Thursday, February 17, 2011

Torah laws vs. Hammurabi's code

In the Jewish History text book, Jews a History, by John Efron , describes a historical, yet secular perspective on Jewish history.  While most historical are provided with certain evidential proof, Jewish history is among the most controversial.  Personally, I find most of its content disturbing and somewhat offensive.

The Claim:  Torah laws are very similar to those found in the Code of Hammurabi (which predated the Torah).  Hence, it must be composed by man, not God, because God has no need to plagiarize.

The Truth:  Efron cites one example, a comparison between Exodus 21:26-27 and its Hammurabi counterpart. While there are similarities, there are even more differences. To take this as a prime example of the Torah "plagiarizing" from Hammurabi seems rather weak. Even if the cases are similar, it is entirely feasible that Hashem chose a case that was similar to the then-modern-day law in order to contrast it with Torah law.

See for yourself below:
When a man strikes the eye of a male or the eye of a female slave, and destroys it, he shall free the person to compensate for the eye.  If he knocks out the tooth of a male slave or the tooth of a female slave, he shall free him from the tooth (Exodus 21:26-27) .
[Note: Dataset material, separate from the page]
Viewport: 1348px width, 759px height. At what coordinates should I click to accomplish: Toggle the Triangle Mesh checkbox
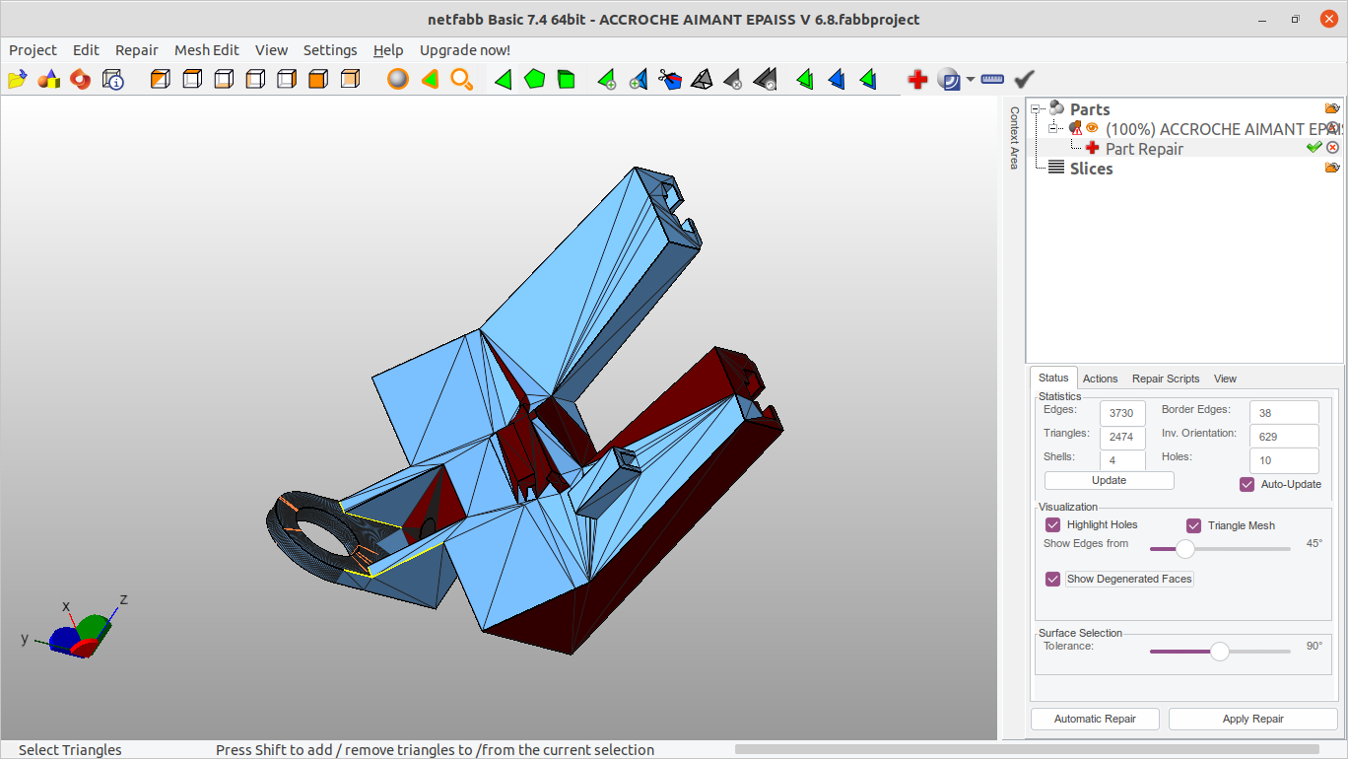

If a man of rank has destroyed the eye of a member of his aristocracy, they shall destroy his eye.  If he has broken the bone of another man of rank, they shall break his bone.  If he has destroyed the eye of a commoner or broken the bone of a commoner, he shall pay one mina or silver.  If he has destroyed the eye of another man's slave or broken the bone of a man's slave, he shall pay one-half his value.  If a man of rank has knocked out a tooth of a free-man of his own rank, they shall knock out his tooth.  If he has knocked out a commoner's tooth, he shall pay one-third mina of silver (Code of Hamurabbi) (Efron 31).